In the second paper, Dirks, Berger and colleagues describe the setting of the fossils: the Dinaledi Chamber (Dirks et al., 2015). This cave chamber lies some 80 metres into the Rising Star system, and must have always been in constant darkness. This closely parallels the circumstances of a famous accumulation of ∼6500 human fossils in the Sima de los Huesos (‘Pit of the Bones’) in the Sierra de Atapuerca in Spain. In both cases, there is no associated evidence of human occupation. However, unlike the Dinaledi Chamber, the Sima did contain material from other large mammals. Moreover, the Atapuerca team also recovered numerous bones of the hands, feet and spine that could be articulated (or connected back together as they were in life). This led them to propose that the remains of at least 28 early Neanderthals had been intentionally thrown down into the pit, where the bodies decayed (Carbonell and Mosquera, 2006). After considering the alternative explanations, ranging from whether H. naledi occupied the caves to whether the bodies were left there by predators, Dirks et al. favour a similar scenario to that proposed for the Sima. However, they also recognise that the intentional disposal of the dead bodies is a surprisingly complex behaviour for a creature with a brain no bigger than that of H. habilis or a gorilla
Frustratingly, the rich and informative H. naledi material remains undated. Given that this hominin material could conceivably even date within the last 100,000 years, I am puzzled by the apparent lack of attempts to estimate its age. This could have been achieved directly via radiocarbon dating (even if only to test whether the material lies beyond the effective range of that method) or indirectly based on ancient DNA samples. For example, after ancient DNA was successfully recovered from the Sima de los Huesos fossils, it was used to date them to about 400,000 years old (Meyer et al., 2014). Moreover, tests on even small fragments of bone and tooth enamel could have narrowed down the possible age range and at least ruled out either a very ancient or very young age (Grün, 2006).
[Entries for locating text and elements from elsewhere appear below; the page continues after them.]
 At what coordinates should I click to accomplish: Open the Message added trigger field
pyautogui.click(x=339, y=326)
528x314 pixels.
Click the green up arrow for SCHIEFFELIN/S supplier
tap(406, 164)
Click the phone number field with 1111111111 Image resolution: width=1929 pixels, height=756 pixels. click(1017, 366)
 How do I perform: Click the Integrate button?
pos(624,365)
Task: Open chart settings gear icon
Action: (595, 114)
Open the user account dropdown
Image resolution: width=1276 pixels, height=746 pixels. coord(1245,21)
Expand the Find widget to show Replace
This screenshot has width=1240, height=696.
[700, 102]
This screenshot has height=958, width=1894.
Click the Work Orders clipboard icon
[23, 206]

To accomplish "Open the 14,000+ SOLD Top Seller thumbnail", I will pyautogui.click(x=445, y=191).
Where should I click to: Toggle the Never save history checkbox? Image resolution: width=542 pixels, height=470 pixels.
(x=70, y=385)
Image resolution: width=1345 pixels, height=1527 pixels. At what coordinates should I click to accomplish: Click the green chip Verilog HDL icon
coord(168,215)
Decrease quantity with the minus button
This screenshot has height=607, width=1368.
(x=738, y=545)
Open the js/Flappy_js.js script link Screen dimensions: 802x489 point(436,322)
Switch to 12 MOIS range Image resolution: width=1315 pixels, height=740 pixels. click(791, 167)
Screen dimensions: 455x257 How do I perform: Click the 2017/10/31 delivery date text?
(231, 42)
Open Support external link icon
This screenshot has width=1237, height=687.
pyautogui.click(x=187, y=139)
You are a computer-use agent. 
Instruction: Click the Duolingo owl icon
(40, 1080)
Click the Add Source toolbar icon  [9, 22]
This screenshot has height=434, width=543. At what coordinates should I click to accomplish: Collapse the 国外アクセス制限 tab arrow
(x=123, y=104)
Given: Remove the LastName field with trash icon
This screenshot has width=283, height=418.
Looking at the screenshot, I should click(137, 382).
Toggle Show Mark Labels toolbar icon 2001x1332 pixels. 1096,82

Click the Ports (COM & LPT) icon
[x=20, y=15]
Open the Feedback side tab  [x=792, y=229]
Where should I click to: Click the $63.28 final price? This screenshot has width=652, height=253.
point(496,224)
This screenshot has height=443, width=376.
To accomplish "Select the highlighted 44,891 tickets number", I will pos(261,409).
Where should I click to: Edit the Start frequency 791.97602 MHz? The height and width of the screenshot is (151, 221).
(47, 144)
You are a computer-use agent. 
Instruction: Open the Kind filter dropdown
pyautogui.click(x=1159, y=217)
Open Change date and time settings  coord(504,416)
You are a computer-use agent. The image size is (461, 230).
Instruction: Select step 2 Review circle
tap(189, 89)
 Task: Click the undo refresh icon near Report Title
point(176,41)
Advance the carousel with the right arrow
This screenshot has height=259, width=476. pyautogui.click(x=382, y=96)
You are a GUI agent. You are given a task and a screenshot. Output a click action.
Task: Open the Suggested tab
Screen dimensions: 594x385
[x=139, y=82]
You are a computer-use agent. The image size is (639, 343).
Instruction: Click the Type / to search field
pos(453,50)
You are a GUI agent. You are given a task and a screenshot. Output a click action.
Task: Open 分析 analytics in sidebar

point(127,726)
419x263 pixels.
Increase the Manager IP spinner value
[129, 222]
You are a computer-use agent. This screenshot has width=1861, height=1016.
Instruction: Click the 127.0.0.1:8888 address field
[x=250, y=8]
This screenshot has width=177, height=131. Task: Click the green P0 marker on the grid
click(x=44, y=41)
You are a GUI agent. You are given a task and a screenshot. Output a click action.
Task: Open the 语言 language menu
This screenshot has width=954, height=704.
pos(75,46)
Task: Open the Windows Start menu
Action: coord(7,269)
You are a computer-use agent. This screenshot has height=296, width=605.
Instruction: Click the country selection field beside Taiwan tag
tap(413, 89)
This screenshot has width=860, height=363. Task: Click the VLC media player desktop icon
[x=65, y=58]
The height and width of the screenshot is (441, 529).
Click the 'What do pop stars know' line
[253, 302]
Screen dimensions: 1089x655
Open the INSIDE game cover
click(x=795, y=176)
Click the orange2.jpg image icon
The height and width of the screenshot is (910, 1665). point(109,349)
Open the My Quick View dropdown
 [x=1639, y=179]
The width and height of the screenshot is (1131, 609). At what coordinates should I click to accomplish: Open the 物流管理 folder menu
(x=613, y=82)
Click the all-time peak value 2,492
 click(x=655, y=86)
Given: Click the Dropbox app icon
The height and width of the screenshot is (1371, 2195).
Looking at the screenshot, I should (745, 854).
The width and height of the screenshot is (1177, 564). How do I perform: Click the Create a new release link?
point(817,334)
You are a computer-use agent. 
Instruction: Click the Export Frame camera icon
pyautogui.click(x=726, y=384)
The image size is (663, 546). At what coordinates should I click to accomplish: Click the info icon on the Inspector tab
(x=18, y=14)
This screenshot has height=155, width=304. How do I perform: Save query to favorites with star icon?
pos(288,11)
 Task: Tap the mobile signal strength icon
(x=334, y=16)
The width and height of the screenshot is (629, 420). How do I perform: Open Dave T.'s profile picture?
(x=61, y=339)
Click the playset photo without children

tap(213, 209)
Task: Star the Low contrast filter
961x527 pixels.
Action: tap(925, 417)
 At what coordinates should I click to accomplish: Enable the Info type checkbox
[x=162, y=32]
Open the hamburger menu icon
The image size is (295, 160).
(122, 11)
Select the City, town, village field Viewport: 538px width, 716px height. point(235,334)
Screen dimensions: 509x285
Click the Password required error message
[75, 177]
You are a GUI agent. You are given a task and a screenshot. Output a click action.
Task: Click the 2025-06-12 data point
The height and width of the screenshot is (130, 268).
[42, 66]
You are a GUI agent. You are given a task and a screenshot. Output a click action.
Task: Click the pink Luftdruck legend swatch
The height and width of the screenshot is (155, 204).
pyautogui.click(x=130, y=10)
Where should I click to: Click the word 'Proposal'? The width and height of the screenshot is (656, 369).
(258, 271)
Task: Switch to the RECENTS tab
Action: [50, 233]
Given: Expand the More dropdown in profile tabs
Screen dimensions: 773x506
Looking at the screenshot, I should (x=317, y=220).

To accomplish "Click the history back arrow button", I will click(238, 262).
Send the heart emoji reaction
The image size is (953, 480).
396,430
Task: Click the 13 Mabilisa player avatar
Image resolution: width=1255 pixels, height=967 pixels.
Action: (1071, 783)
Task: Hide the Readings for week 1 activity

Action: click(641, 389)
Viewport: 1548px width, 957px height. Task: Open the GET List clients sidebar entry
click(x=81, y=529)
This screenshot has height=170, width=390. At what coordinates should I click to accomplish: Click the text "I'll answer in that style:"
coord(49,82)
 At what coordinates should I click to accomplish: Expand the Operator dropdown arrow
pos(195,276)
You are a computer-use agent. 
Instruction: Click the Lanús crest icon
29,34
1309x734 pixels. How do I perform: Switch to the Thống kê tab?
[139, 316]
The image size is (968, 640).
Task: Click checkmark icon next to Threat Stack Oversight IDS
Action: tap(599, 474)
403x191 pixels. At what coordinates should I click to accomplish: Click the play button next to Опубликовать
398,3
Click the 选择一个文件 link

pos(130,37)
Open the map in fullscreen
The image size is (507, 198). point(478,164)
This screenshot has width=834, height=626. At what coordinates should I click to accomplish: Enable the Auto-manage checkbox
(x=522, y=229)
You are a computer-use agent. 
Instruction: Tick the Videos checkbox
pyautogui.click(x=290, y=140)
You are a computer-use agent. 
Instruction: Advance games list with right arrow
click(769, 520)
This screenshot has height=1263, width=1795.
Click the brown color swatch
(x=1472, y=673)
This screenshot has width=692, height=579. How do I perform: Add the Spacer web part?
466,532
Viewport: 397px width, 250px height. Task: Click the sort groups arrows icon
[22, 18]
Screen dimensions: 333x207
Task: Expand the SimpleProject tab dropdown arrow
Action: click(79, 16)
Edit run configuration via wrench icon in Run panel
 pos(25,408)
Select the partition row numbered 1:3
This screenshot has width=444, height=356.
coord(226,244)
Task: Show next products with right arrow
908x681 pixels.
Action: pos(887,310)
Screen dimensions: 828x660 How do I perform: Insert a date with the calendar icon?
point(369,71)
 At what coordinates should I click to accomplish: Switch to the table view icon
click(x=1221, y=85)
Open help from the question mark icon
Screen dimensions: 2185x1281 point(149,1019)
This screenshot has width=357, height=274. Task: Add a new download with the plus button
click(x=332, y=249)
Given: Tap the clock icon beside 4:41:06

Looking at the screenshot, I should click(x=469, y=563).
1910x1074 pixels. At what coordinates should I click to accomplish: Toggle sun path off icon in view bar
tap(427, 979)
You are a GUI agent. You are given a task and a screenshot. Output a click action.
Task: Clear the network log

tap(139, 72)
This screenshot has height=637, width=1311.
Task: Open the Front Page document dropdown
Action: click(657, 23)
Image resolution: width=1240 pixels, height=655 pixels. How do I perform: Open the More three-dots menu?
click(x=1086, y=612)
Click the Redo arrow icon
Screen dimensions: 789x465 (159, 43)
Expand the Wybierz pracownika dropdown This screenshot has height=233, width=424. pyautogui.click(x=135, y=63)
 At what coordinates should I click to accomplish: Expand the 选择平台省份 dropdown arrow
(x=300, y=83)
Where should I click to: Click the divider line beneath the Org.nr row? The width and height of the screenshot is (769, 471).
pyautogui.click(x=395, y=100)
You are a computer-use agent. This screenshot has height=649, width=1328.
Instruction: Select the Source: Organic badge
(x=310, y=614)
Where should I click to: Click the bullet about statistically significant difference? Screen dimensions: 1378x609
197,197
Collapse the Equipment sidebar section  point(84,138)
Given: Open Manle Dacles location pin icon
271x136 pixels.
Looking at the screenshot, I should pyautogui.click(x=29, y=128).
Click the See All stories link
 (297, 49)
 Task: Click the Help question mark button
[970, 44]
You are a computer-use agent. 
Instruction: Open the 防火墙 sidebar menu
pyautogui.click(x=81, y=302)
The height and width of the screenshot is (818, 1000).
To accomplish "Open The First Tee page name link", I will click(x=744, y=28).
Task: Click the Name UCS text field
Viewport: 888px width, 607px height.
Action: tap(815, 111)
Even without date information, the mosaic nature of the H. naledi skeletons provides yet another indication that the genus Homo had complex origins. The individual mix of primitive and derived characteristics in different fossils perhaps even indicates that the genus Homo might be ‘polyphyletic’: in other words, some members of the genus might have originated independently in different regions of Africa. If this is the case, it would mean that the species currently placed within the genus Homo would need to be reassessed (Dembo et al., 2015; Hublin, 2015). While many have concentrated on East Africa as the key and perhaps sole region for the origins of the genus Homo, the continuing surprises emerging from further south remind us that Africa is a huge continent that even now is largely unexplored for its early human fossils.